Der Materialteil (M) in diesem Heft besteht aus zwei zentralen Elementen: Nicola Sand gibt eine theoretische Einführung in die Dramapädagogik und stellt einige dramapädagogische Elemente für den Religionsunterricht mit Grundschulkindern vor. In einer Lernsequenz mit zwölf Unterrichtsmodulen wenden Josef Gottschlich, Joachim Kittel und Brigitte Muth-Detscher das didaktische Prinzip des Lernens am gemeinsamen Gegenstand auf ein Beispiel für inklusiven Religionsunterricht der vierten bis sechsten Jahrgangsstufe an. Inhaltlich stehen dabei Mirjam Presslers Nacherzählung der Ringparabel aus Gotthold Ephraim Lessings Drama Nathan der Weise und die Goldene Regel (Matthäus 7,12) im Mittelpunkt, um mit Schülerinnen und Schülern interreligiöses Lernen einzuüben.

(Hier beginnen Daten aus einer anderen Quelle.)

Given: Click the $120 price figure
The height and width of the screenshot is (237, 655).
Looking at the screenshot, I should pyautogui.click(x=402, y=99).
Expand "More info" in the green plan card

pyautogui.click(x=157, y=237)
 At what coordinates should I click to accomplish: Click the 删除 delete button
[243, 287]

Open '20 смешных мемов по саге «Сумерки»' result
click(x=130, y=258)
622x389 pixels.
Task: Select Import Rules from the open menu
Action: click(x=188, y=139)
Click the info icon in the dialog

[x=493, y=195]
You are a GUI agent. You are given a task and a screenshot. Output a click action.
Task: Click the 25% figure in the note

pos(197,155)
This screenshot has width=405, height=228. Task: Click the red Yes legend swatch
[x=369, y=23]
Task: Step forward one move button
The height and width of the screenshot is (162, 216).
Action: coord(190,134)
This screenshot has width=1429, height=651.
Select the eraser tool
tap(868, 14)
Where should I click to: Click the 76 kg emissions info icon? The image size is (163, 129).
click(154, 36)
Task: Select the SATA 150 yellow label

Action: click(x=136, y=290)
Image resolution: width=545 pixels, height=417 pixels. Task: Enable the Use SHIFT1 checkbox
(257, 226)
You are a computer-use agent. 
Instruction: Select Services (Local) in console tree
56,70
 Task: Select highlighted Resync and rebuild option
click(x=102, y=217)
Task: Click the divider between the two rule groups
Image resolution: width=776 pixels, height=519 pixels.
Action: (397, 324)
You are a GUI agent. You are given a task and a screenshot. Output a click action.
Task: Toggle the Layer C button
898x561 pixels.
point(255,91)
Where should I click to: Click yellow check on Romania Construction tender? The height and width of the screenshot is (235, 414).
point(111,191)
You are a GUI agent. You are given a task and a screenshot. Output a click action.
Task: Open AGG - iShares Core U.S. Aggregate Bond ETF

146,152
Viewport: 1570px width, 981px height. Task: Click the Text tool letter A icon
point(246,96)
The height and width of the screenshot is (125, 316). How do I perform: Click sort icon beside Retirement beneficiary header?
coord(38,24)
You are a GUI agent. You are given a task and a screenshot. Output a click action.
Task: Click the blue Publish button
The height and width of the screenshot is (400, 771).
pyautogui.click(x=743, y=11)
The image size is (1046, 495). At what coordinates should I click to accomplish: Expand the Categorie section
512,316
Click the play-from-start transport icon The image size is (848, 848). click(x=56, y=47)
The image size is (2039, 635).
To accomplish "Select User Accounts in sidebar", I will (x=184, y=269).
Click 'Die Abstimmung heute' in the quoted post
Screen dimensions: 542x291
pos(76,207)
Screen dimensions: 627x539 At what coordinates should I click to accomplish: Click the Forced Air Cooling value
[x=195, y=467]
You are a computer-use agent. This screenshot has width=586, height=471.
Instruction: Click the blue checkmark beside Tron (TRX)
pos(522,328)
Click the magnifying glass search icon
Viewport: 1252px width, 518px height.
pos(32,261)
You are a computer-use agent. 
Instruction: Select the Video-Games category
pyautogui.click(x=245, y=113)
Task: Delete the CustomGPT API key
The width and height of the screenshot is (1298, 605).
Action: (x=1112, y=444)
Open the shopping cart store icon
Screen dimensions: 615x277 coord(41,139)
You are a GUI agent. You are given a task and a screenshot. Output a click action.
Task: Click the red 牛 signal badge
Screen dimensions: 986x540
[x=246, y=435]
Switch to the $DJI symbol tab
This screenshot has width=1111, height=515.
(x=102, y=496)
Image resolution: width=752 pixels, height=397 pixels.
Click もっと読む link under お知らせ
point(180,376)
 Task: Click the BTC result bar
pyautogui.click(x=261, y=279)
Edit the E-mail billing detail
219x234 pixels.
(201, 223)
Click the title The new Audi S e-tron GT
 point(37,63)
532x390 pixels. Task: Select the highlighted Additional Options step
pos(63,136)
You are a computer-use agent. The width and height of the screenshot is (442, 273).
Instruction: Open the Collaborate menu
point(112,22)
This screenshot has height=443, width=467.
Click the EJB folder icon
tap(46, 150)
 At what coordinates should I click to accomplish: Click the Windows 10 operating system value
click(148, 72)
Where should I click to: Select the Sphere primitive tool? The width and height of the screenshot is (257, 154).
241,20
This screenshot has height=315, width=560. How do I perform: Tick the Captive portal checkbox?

Buchbesprechungen von Joachim Kittel, Rezensionen zu zwei Dokumentarfilmen über Flüchtlingskinder, Linktipps durch Jonas Müller sowie Informationen zur diesjährigen Herbstausstellung im Karl- Rahner-Haus unter dem Motto Vergiss deine Träume nicht runden die Publikation ab.
Wir wünschen Ihnen eine anregende Lektüre sowie viel Freude bei der Erprobung und Anwendung der Lernimpulse im Religionsunterricht.